Le Gouvernement se laisse la possibilité de reporter ces dates de trois mois, par décret.

Augmentation des seuils en franchise de TVA

En-dessous d’un certain niveau de chiffre d’affaires, les entrepreneurs sont dispensés de collecter la TVA. Et dans ce cas, ils ne la déduisent pas non plus. La loi de finances pour 2024 modifie ce régime à compter du 1er janvier 2025 (transposition en droit interne d’une directive européenne) et relève les seuils : 85 000 euros pour les opérations d’achat-revente et 37 500 euros pour les prestations de services.

Par ailleurs, il est désormais possible de bénéficier de ce régime de franchise dans un autre Etat membre de l’Union européenne, sous réserve que le chiffre d’affaires réalisé dans l’Union européenne ne dépasse pas le seuil de 100 000 euros.

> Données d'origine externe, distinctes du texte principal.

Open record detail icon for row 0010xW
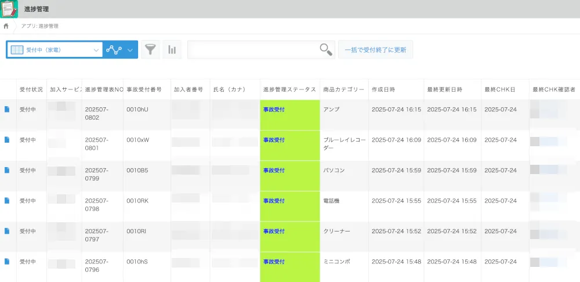580x282 pixels. [x=8, y=140]
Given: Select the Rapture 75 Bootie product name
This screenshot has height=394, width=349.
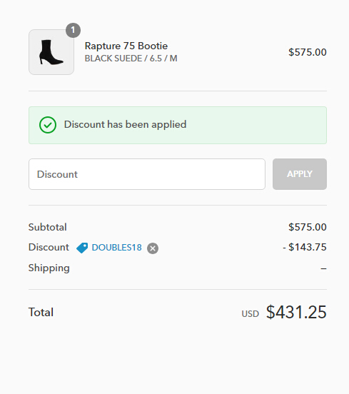Looking at the screenshot, I should [126, 46].
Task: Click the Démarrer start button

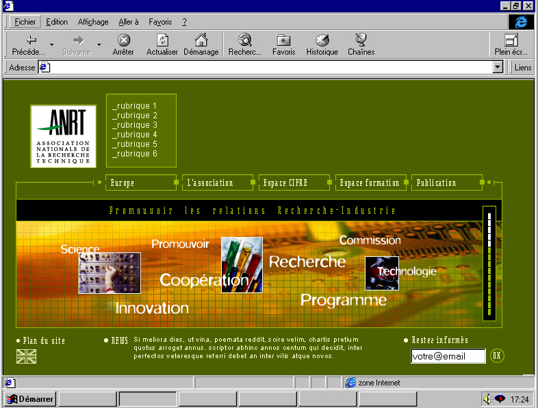Action: [30, 399]
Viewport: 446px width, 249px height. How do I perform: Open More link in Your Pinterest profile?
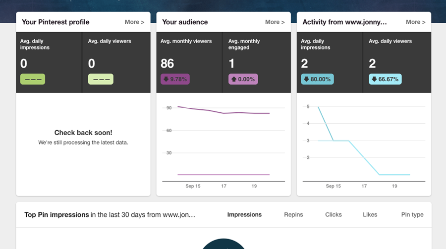click(x=134, y=22)
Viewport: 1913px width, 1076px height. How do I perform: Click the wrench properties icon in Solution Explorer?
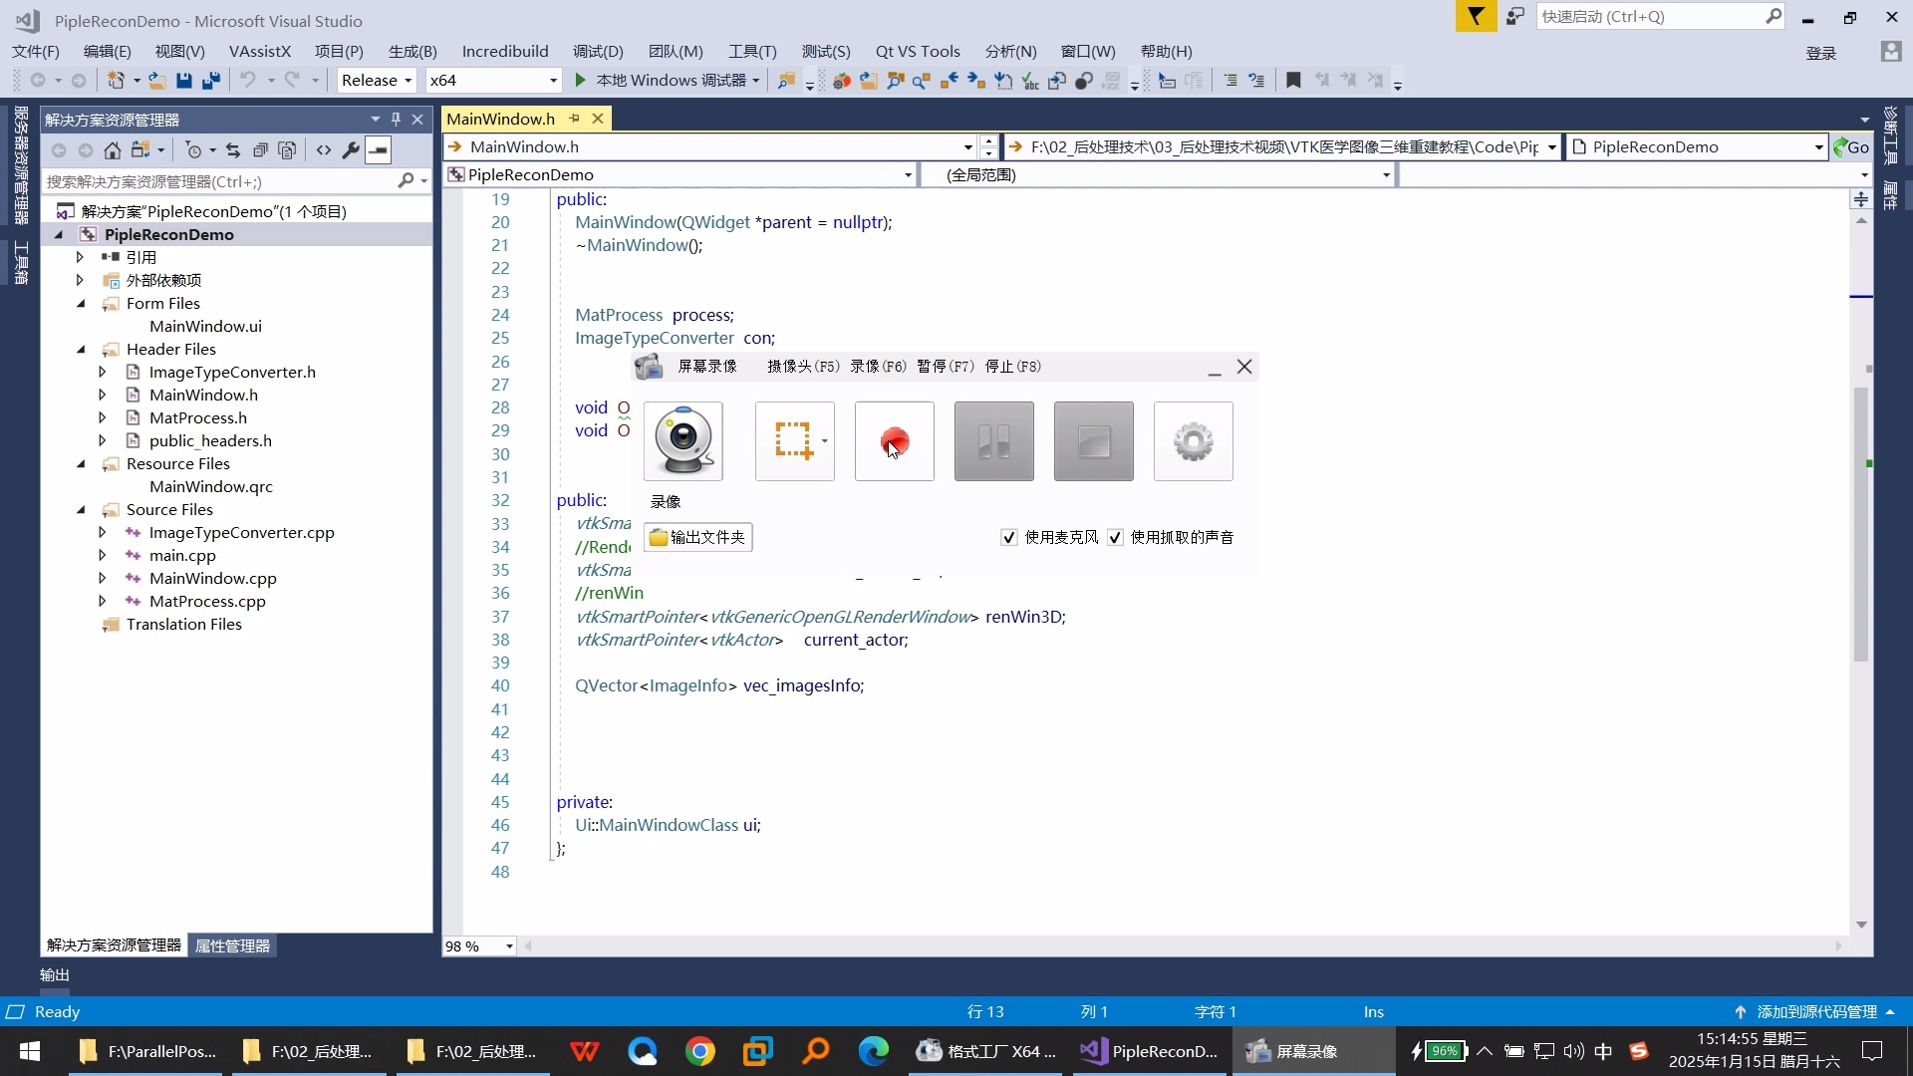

Le régime de la para-hôtellerie est modifié

Par principe, les prestations de para-hôtellerie sont exonérées de TVA. Mais s’il y a d’autres prestations de services (petit-déjeuner…), alors l’activité est soumise à TVA. La loi de finances rajoute une condition supplémentaire : la durée.

L’assujettissement à la TVA, au taux de 10 %, est désormais conditionné au respect des deux conditions cumulatives suivantes :

– les prestations d’hébergement offertes à la clientèle ne doivent pas excéder 30 nuitées ;

– les prestations doivent inclure au moins trois des quatre prestations suivantes : petit-déjeuner, nettoyage régulier des locaux, fourniture du linge de maison et réception de la clientèle.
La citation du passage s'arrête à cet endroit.